Ninguém é herói ou culpado pelas possibilidades ou bloqueios que são inscritos na sua vida. O heroísmo ou a culpa decidem-se no modo como cada um põe as suas possibilidades a render. As possibilidades têm sempre a ver com o amor, e os bloqueios são sempre consequência do pecado humano.
Falar de Pecado Original significa compreender esta dinâmica da vida pela qual nascemos no seio de uma Humanidade marcada não só por ritmos positivos, mas também por ritmos negativos. Entende tudo isto como linguagem relacional!
Podemos entender o Pecado que vem das Origens deste modo: começamos por ser apenas vítimas do pecado da Humanidade, mas depois tornamo-nos também culpados desse pecado pelo nosso próprio pecado individual. Isto é, não só nascemos num contexto humano marcado por ritmos negativos, como depois nós próprios inscrevemos alguns ritmos negativos na marcha da História.
Dizer que Maria, mãe de Jesus, foi “isenta de pecado original” não significa, por isso, que não tinha uma “manchinha na alma” que os outros tinham! Significa dizer que nascendo no seio de uma Humanidade marcada por ritmos negativos, não inscreveu na história novos ritmos negativos! Vítima do pecado humano, não se tornou culpada desse pecado pelo seu próprio pecado individual. Por isso foi uma mediação extraordinária da Verdade e da Ternura Maternal do Espírito Santo para Jesus na preparação da sua Missão Messiânica!
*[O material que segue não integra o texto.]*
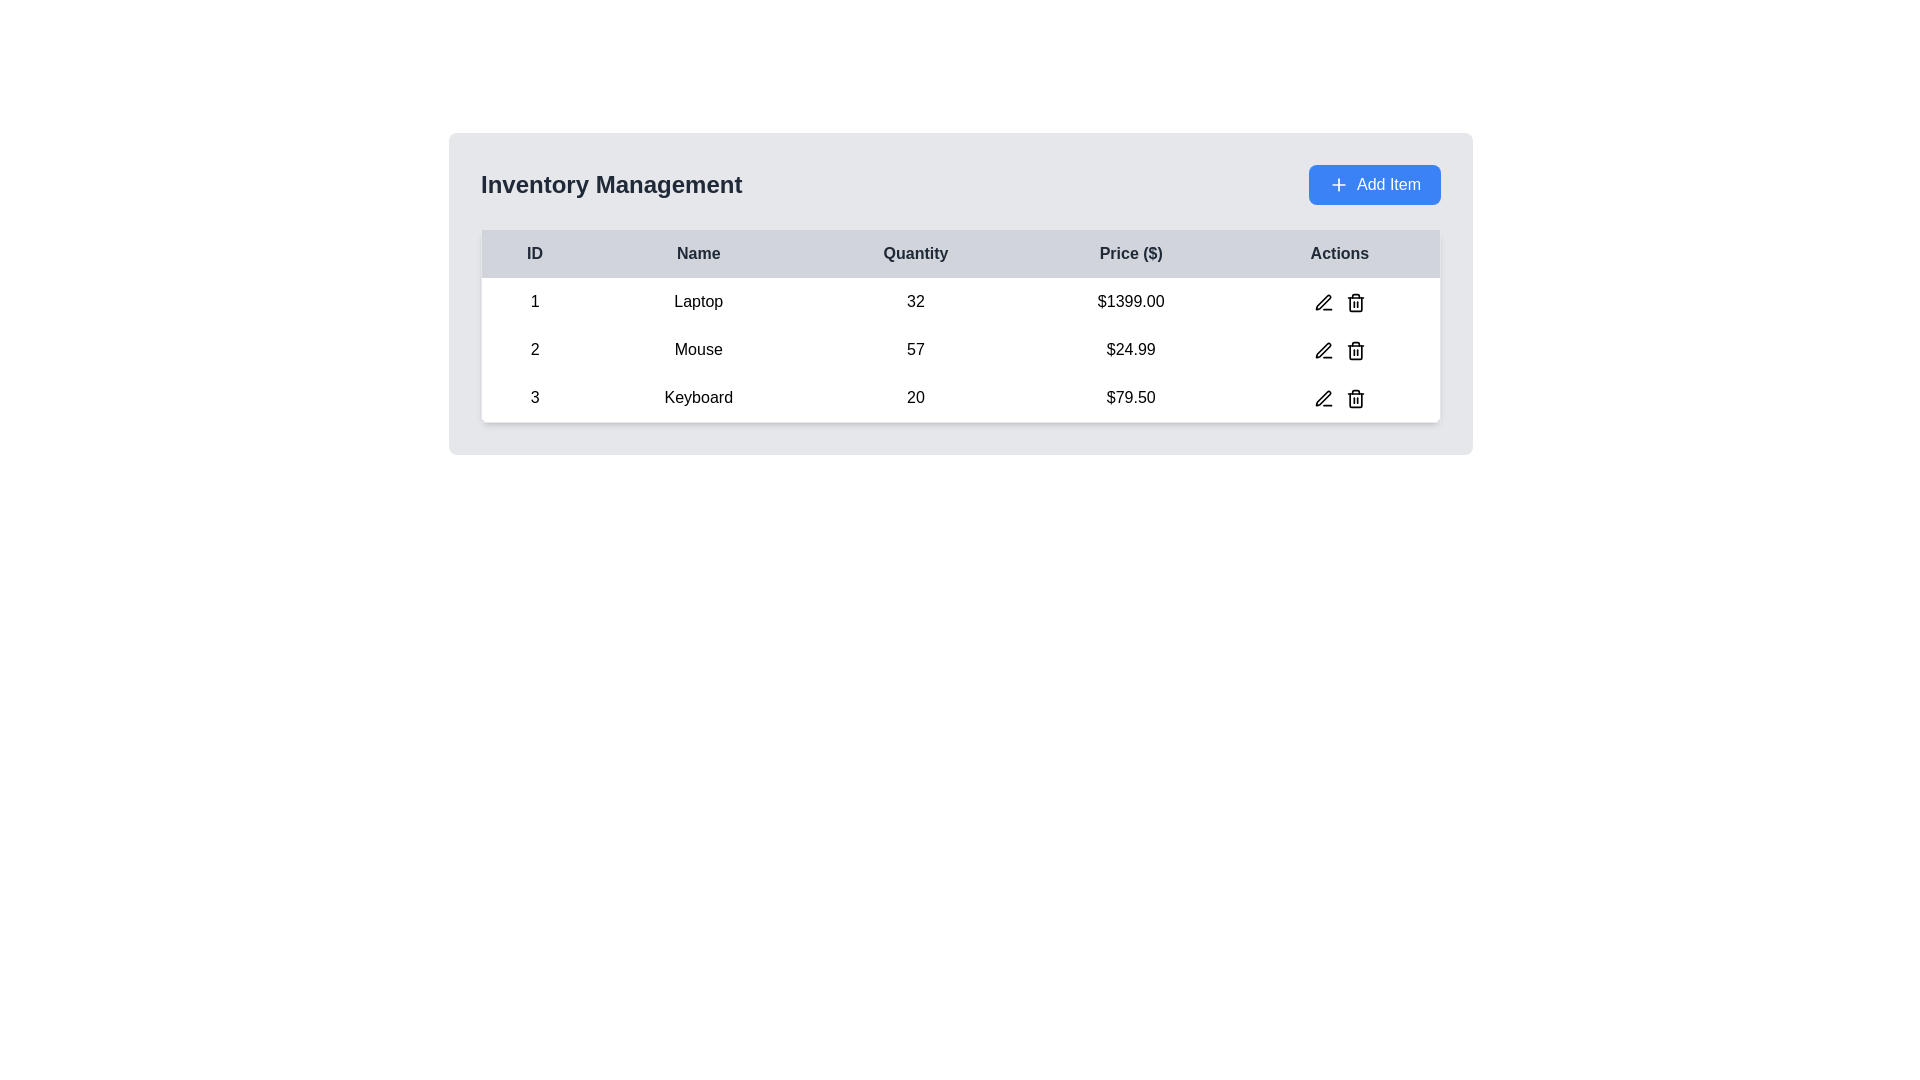 The height and width of the screenshot is (1080, 1920). I want to click on the small black edit icon resembling a pen, located in the third row ('Keyboard') of the 'Actions' column in the 'Inventory Management' table, so click(1323, 398).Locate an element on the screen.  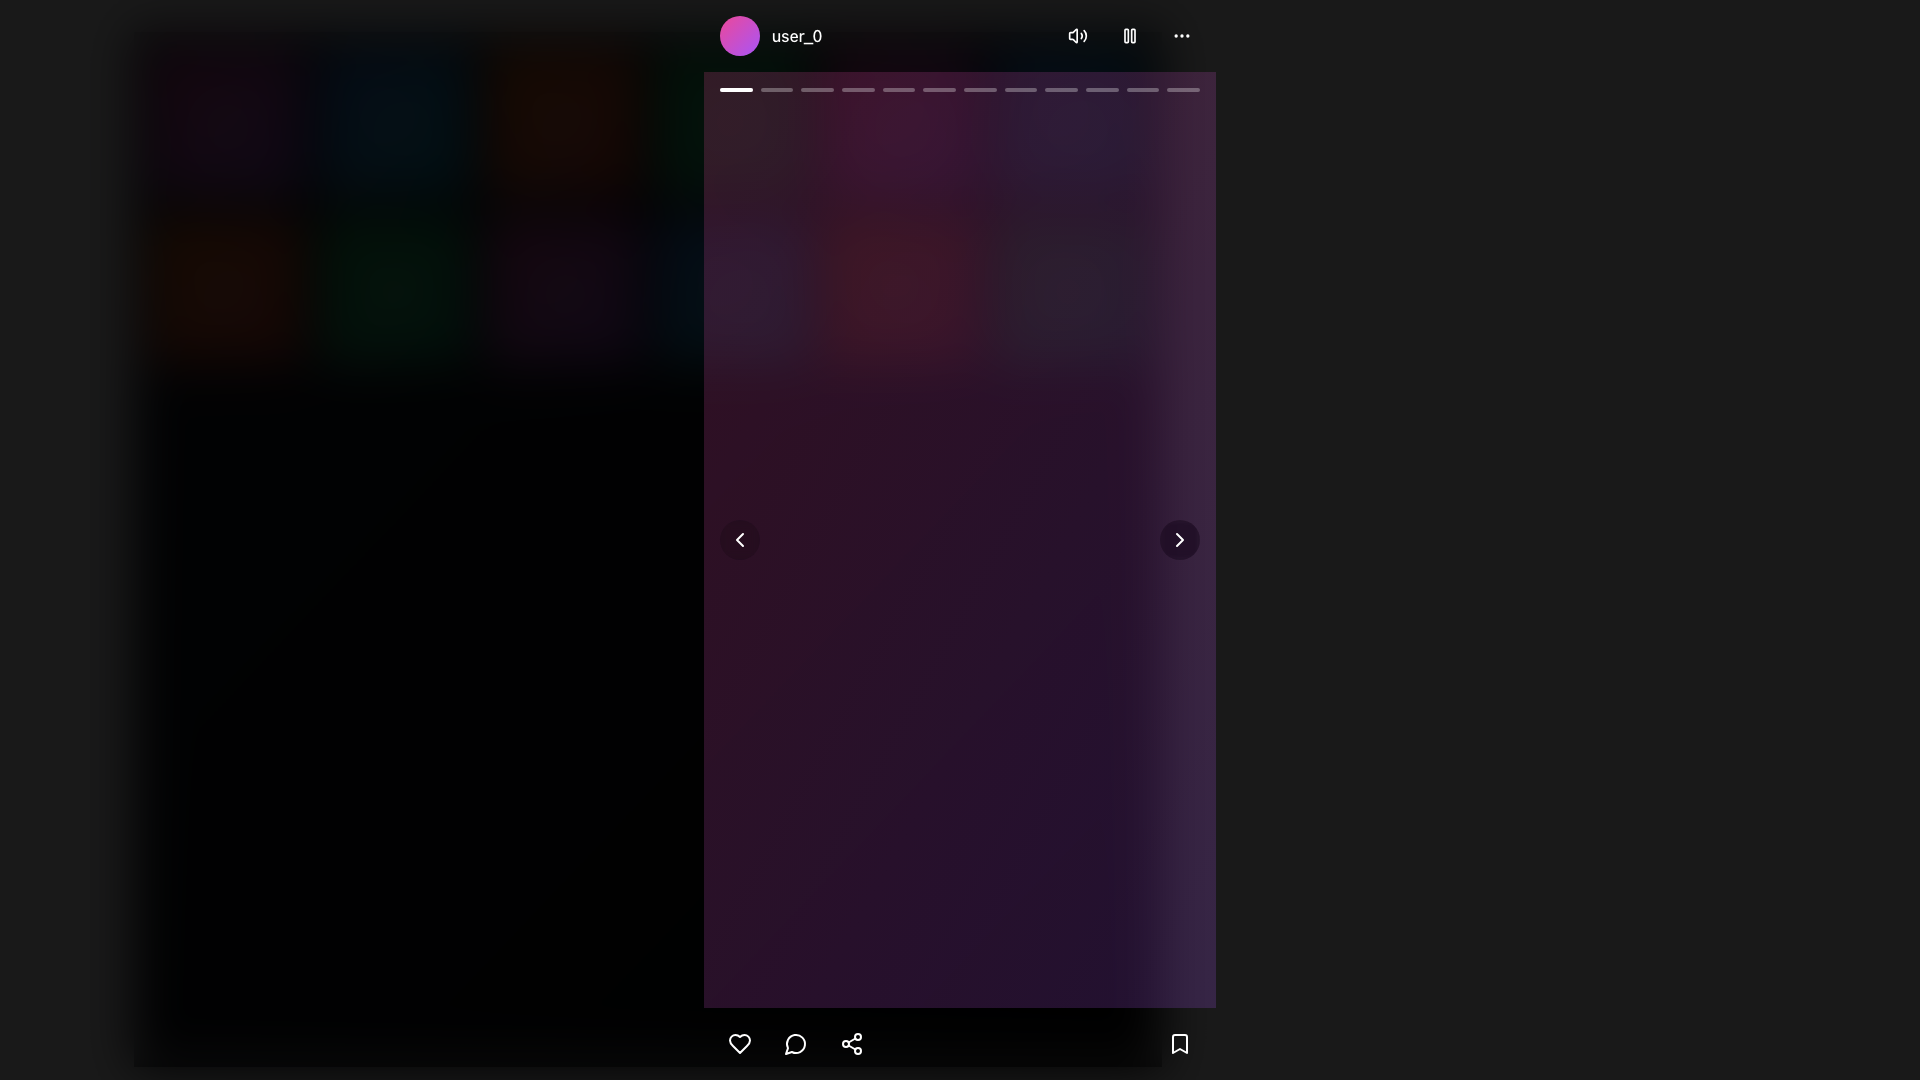
the fifth segment of the horizontal progress indicator, which visually represents a specific position in a sequential process is located at coordinates (897, 88).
Celebrar Maria como Imaculada Conceição é Boa Nova para todos os discípulos de Jesus, o Cristo, porque se torna para nós apelo a derrotarmos a lógica do pecado original-universal em nós e nas nossas comunidades.
A linguagem da “manchinha da alma” milagrosamente inexistente retira dignidade a Maria, desfigura a seriedade de Deus e é totalmente inconsequente para a nossa própria Fé!
Ajuda-nos,
Espírito da Verdade, que nenhuma fórmula pode conter
nem nenhum tempo consegue esgotar,
a vivermos abertos à Novidade da Tua presença
e à Surpresa da Tua acção em nós.
Dá-nos um Coração Generoso
para nunca nos negarmos aos Teus pedidos,
Forte para vencermos o pecado que nos vitimiza
e Sábio para resistir a todas as tentações
que aumentam o Pecado Original-Universal!
Servos de Jesus Cristo,
o Novo Adão,
faz-nos vitoriosos sobre o Pecado, a Violência e a Morte!